Mientras tanto, los nuevos sistemas de armamento no son necesariamente más baratos que las nuevas tropas. Así como el costo de los miembros en activo se ha elevado en los últimos años también lo ha hecho el precio de la nueva tecnología. Por ejemplo, el costo proyectado por unidad del F-22 se ha elevado de 149 millones de dólares en 1991 a 345 millones hoy. Costará aproximadamente 63000 millones de dólares -- o sea 40% del costo de indemnización anual (con base en cifras de 2004) de todo el personal en servicio activo -- comprar los 178 aviones F-22 que ahora están en el programa de defensa. Esta nota de precio no incluye los costos de I & D, la modernización de la aeronave (cuyo diseño empezó en 1986), su capacidad de armamento o de vuelo. Y hablamos aquí de un solo sistema de armas. El actual presupuesto de defensa también contempla planes para suministrar el caza F-35 de Ataque Conjunto y acelerar también el desarrollo de un bombardero tripulado de largo alcance.

La naturaleza de la guerra

En sus cinco años en el cargo, la administración Bush ha evitado mejorar las capacidades humanas de las fuerzas armadas, y la crisis no ha dejado de empeorar. El despliegue de largo plazo de soldados estadounidenses en Irak y Afganistán ha cobrado una pesada factura a las fuerzas terrestres. Los periodos de servicio de combate, que duraron seis meses en la década de 1990, se han extendido a un año completo para la mayor parte de las tropas del ejército en Irak y Afganistán. Muchos soldados en servicio de operaciones (y en la Guardia Nacional y las Reservas) ya han sido desplegados en dos ocasiones y ahora enfrentan una tercera. Aunque las tasas de reenganche militar han permanecido altas, las tasas de reclutamiento han caído peligrosamente, la moral se ha desplomado en algunas unidades y algunos expertos, como el general retirado Barry McCaffrey, advierten que al ejército "se le están saliendo las ruedas" mientras lucha por sostener un amplio despliegue con personal insuficiente.

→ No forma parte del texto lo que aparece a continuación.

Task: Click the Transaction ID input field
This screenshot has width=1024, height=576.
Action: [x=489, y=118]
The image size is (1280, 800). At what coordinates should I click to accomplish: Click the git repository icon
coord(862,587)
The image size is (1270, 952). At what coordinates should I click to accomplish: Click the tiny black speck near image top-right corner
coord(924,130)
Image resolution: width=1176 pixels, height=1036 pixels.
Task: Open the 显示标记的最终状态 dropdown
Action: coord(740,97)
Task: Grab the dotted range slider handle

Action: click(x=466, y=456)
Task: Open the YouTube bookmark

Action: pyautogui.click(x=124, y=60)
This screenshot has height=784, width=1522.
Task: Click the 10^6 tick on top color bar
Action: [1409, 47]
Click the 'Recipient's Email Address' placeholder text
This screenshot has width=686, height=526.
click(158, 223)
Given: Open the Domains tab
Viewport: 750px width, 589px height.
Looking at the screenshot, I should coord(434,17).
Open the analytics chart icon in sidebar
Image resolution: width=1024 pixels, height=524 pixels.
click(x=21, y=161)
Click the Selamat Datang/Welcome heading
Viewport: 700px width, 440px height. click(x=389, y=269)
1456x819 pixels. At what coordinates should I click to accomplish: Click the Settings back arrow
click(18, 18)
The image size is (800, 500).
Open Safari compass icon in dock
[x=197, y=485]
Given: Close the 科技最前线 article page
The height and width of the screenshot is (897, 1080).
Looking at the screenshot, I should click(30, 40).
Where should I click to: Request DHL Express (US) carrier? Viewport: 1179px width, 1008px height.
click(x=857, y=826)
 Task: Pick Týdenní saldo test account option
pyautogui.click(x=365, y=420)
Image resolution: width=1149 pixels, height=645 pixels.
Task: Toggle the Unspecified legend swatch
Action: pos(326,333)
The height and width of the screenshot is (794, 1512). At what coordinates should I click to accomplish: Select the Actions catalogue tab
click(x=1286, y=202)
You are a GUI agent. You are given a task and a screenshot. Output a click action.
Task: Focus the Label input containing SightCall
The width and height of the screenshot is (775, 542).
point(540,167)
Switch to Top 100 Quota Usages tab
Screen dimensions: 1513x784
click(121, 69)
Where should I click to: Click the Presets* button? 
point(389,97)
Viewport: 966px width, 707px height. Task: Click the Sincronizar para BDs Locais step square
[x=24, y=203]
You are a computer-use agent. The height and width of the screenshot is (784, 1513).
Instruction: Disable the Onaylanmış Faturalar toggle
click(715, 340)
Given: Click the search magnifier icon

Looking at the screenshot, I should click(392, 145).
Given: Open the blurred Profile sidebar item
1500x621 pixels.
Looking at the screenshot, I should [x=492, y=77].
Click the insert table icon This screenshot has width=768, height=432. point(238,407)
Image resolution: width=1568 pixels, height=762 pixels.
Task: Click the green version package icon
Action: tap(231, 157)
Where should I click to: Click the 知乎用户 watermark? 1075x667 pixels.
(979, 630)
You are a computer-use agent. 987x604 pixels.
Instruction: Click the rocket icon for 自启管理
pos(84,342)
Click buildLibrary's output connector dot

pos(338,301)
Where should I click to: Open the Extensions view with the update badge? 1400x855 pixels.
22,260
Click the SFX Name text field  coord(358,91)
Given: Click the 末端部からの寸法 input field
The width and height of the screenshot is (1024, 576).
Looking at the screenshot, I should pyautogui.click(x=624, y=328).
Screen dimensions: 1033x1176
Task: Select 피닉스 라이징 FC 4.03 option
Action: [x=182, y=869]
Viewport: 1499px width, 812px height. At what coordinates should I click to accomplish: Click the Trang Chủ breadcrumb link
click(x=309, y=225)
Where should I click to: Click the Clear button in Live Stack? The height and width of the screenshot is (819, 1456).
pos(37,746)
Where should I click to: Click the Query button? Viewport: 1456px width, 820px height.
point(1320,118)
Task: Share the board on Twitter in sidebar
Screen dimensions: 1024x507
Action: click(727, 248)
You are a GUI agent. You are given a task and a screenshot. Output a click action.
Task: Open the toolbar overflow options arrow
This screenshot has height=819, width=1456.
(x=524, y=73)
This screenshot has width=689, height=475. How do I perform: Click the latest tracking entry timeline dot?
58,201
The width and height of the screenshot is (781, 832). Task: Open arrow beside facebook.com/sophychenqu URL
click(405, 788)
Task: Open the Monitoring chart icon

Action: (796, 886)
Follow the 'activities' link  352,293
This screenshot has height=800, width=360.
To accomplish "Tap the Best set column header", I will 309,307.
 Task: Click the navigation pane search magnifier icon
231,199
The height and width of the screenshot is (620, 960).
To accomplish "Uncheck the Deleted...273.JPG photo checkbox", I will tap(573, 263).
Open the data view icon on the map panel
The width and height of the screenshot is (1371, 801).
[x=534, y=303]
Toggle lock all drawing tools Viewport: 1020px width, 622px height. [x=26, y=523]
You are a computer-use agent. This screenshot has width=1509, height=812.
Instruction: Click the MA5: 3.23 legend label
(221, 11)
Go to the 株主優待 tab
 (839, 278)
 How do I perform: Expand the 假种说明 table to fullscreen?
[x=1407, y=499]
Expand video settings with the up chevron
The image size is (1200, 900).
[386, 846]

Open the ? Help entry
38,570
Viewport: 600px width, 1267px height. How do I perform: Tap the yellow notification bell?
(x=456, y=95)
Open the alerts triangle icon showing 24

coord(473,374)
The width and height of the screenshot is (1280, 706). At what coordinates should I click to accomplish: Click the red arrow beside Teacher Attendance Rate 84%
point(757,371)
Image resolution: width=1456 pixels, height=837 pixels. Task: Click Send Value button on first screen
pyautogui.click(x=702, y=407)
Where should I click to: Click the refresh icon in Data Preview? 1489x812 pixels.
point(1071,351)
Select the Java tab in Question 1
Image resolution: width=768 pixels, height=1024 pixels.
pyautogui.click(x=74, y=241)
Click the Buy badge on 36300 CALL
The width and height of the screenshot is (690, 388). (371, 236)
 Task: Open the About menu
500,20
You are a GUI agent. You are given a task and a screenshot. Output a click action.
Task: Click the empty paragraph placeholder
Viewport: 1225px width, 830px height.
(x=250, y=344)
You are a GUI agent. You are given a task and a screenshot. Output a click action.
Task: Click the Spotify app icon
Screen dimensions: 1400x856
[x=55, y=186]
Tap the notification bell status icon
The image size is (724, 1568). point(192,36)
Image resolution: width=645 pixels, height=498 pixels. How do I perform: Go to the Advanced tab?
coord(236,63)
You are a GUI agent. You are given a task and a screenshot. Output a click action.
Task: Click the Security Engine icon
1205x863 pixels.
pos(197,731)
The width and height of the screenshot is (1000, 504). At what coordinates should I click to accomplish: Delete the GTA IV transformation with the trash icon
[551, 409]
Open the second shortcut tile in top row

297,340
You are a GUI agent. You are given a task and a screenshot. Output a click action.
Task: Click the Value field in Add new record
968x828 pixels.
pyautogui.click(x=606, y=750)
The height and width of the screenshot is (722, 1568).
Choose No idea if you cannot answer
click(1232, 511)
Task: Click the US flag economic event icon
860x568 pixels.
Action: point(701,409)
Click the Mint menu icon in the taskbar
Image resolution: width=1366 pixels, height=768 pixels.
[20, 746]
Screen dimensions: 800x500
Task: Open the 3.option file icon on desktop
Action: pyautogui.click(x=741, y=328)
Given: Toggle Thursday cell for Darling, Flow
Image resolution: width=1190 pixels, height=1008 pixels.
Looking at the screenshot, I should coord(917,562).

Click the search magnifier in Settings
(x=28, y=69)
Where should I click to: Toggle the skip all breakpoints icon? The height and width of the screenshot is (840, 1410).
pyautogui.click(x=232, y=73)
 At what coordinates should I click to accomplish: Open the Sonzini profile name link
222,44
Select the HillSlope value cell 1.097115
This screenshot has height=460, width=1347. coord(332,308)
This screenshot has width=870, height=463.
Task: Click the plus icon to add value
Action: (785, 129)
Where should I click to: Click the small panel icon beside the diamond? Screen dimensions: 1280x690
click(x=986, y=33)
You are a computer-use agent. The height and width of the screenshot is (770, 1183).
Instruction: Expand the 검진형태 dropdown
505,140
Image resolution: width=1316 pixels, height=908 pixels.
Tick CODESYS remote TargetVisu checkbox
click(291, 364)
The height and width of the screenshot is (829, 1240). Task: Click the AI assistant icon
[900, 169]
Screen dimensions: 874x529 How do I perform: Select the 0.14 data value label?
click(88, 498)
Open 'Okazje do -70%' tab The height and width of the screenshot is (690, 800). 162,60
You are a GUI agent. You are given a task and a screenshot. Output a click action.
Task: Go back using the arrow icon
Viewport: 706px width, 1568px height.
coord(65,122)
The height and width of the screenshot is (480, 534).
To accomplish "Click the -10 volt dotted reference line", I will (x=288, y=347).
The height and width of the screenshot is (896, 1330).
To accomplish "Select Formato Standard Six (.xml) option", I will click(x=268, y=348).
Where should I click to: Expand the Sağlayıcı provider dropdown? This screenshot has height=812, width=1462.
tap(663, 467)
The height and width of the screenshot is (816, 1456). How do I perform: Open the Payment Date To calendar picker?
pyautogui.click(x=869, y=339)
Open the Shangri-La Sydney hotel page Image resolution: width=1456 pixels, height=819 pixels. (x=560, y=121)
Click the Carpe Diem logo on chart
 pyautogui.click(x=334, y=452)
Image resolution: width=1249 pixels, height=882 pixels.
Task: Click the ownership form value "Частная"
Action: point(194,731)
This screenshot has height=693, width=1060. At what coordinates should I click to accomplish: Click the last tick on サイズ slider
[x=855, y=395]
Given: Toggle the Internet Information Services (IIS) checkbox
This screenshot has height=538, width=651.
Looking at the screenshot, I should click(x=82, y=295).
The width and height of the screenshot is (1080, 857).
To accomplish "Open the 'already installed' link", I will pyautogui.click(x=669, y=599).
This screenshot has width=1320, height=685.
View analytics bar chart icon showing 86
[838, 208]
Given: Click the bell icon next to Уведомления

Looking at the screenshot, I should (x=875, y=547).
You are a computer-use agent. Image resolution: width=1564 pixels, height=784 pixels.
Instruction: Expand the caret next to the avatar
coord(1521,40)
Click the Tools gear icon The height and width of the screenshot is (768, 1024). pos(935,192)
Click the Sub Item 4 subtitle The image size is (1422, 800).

Por añadidura, a menos que Estados Unidos se retire rápidamente de Irak, no se vislumbra ningún alivio en el horizonte. Aunque la administración ha autorizado al ejército mantener cerca de 30000 soldados adicionales en sus filas en los últimos años, el presupuesto del presidente para el año próximo exige que el ejército se deshaga de esas tropas de más. Y las fuerzas terrestres propuestas tanto en el presupuesto como en la Revisión Cuadrienal de Defensa 2006 apoyarían un despliegue de largo plazo de sólo unas 18 unidades de combate de brigada (cada una de las cuales cuenta con unos 3500 soldados). En el punto culminante de las campañas en Irak y Afganistán, en contraste, Estados Unidos tenía más de 20 unidades de brigada desplegadas en las zonas de combate, e incluso éstas no fueron suficientes para pacificar y reconstruir esos países. Casi nadie ignora que el Ejército y el Cuerpo de Infantería de Marina estadounidenses tienen un déficit en el número de efectivos; oficiales de alto rango y analistas suelen referirse al problema cuando discuten las operaciones en Irak y Afganistán o cuando explican las opciones de Estados Unidos . . . o la falta de éstas. El teniente general John Vines, que dejó de ser el comandante de las fuerzas terrestres estadounidenses en Irak a principios de este año, ha señalado que muchos de sus soldados cumplen ahora su tercero o cuarto emplazamiento de servicio en Irak. "La guerra ha durado casi tanto como la Segunda Guerra Mundial y nosotros estamos solicitando muchas fuerzas", dijo en abril. Lo que es difícil de comprender es por qué Washington se ha negado resueltamente a encarar el problema.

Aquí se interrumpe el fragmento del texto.